# Что сделать
A. В каком году, согласно тексту о фестивале, слово «ай» вошло в официальный словарь?
B. Перепишите без изменений часть текста о фестивале от «По словам Куприянова, один» до «путь к самопониманию.».
C. Продолжите текст о фестивале и лекции Алины Перловой, начиная сразу после его последнего предложения.

# Фрагмент текста
────────────────────

По словам Куприянова, один из неформальных девизов фестиваля — «обозначить то, что мы понимаем, объяснить то, что не понимаем, и признать то, что никогда не поймем». Это не отказ от диалога, наоборот — его основа. «Мы изучаем других, чтобы лучше понять самих себя, — говорит Куприянов. — Когда мы читаем японскую или корейскую литературу, мы не только входим в другой мир, но и по-новому видим свой». По его словам, понимание чужого — это всегда путь к самопониманию.

Одним из самых тихих и при этом громких для меня событий первого дня стала лекция переводчицы Алины Перловой — специалиста по китайской культуре и языку, прилетевшей на фестиваль из Новосибирска. Ее выступление под названием «Ни слова о любви» разрезало привычные нам шаблоны. Перлова рассказывала о том, как любовь — столь важное и избыточно представленное в западной культуре чувство — до середины XX века попросту не имела точного аналога в китайском языке. Слово «ай», ставшее синонимом романтического чувства, вошло в официальный словарь лишь в 1939 году, а до этого любовь выражалась поступками, долгом, жестами, а не словами. В китайской литературе, особенно классической, любовь почти никогда не становилась центром повествования, максимум вторым, а чаще третьим планом и проносилась через тоску. Для слушателей это оказалось откровением: оказывается, можно строить мир и смысл текста, почти не касаясь сердца напрямую.

────────────────────

# Исходные данные
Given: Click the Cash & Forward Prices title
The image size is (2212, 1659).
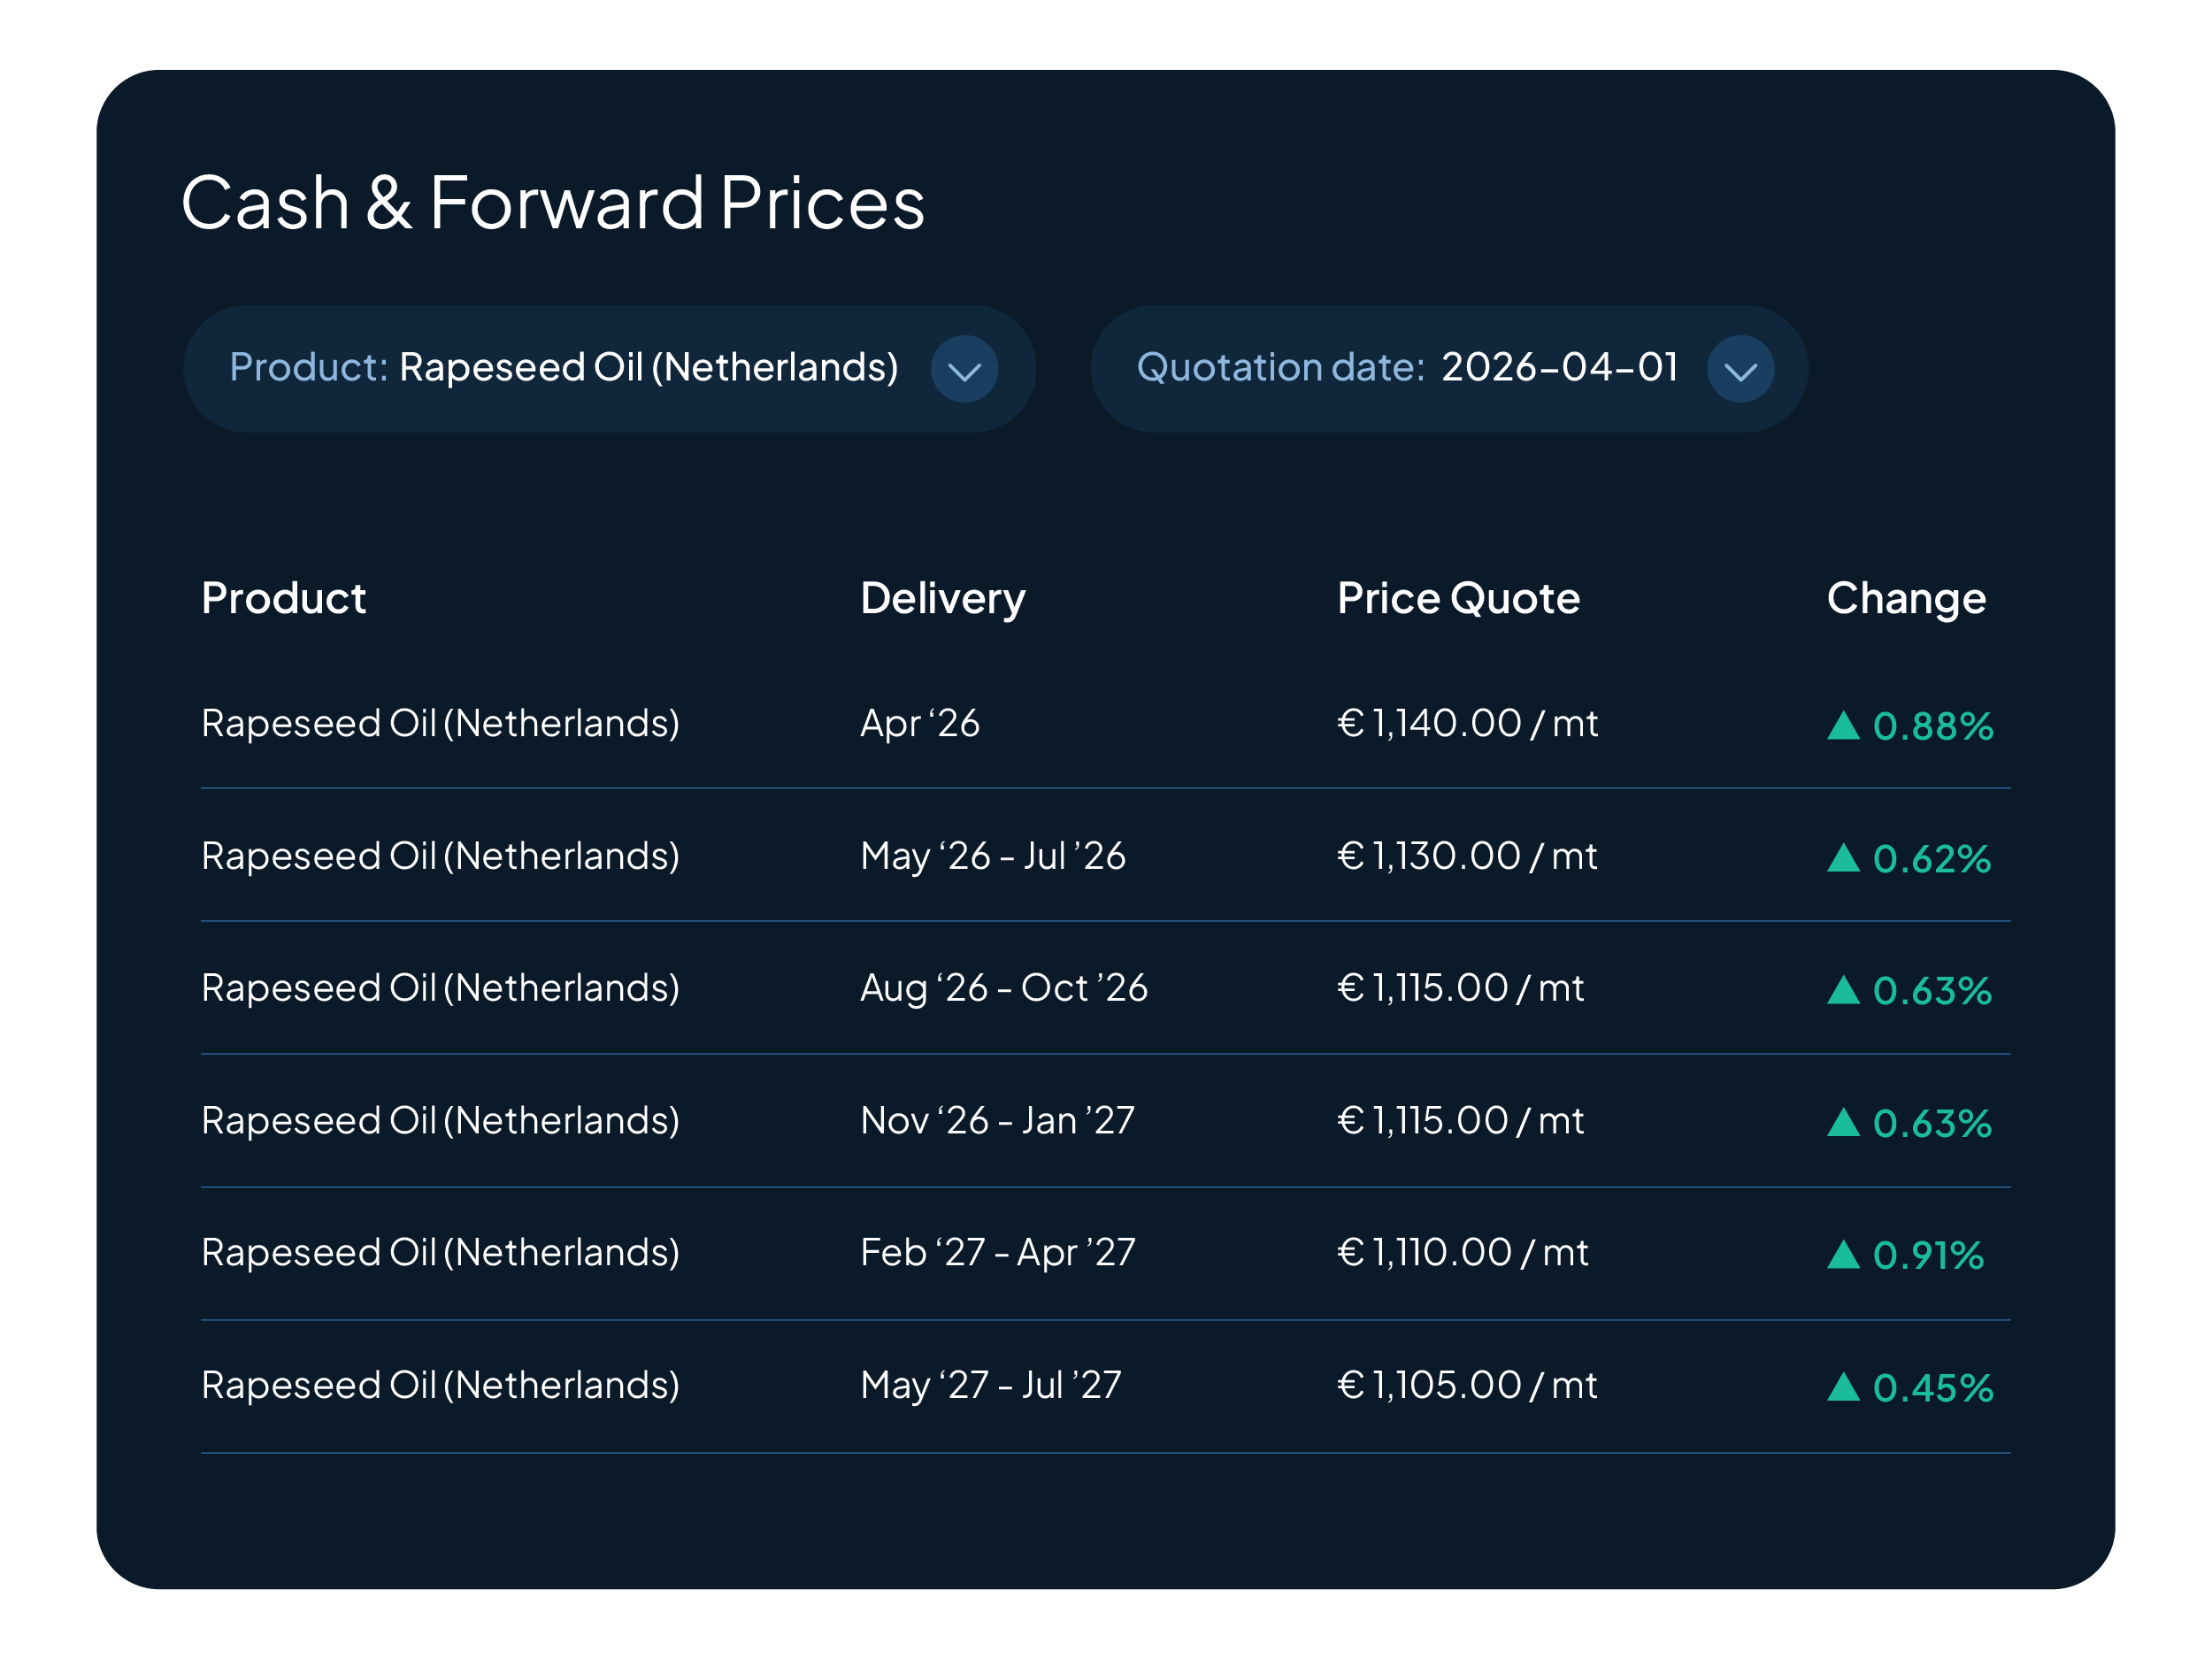Looking at the screenshot, I should pos(553,203).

────────────────────

# Ответы по заданиям
A. В 1939 году.

B.
По словам Куприянова, один из неформальных девизов фестиваля — «обозначить то, что мы понимаем, объяснить то, что не понимаем, и признать то, что никогда не поймем». Это не отказ от диалога, наоборот — его основа. «Мы изучаем других, чтобы лучше понять самих себя, — говорит Куприянов. — Когда мы читаем японскую или корейскую литературу, мы не только входим в другой мир, но и по-новому видим свой». По его словам, понимание чужого — это всегда путь к самопониманию.

C.
Этот подход контрастировал с привычной западной нарративной моделью, где любовь чаще всего двигатель сюжета. Перлова с осторожной иронией замечала, что чрезмерная романтизация чувств на Востоке выглядела бы наивной, если не сказать неуместной. «Мы любим говорить о любви, — говорит она, — а они предпочитают молчать и действовать».

И пока где-то на другом конце фестивальной площадки шел бумажный театр и дети знакомились с традициями азиатской кухни, в актовом зале, где выступала Перлова, стояла почти монастырская тишина. Только шелест страниц да приглушенное покашливание. Люди выходили, задумчиво унося с собой мысль: а что если молчание тоже форма любви?

Так кто же мы — европейцы, азиаты, евразийцы? Вопрос, на который нет однозначного ответа. «Это философская категория, — говорит Куприянов. — Мы очень разные. Знакомый из Владивостока однажды признался мне: ему ближе европеец, чем сосед-кореец. Расстояние между ними — считаные километры, но ментальная дистанция — огромная». Пожалуй, суть не в географии. Изучение другой культуры — это не просто познание чужого, это путь к пониманию своего, а значит, к самопознанию.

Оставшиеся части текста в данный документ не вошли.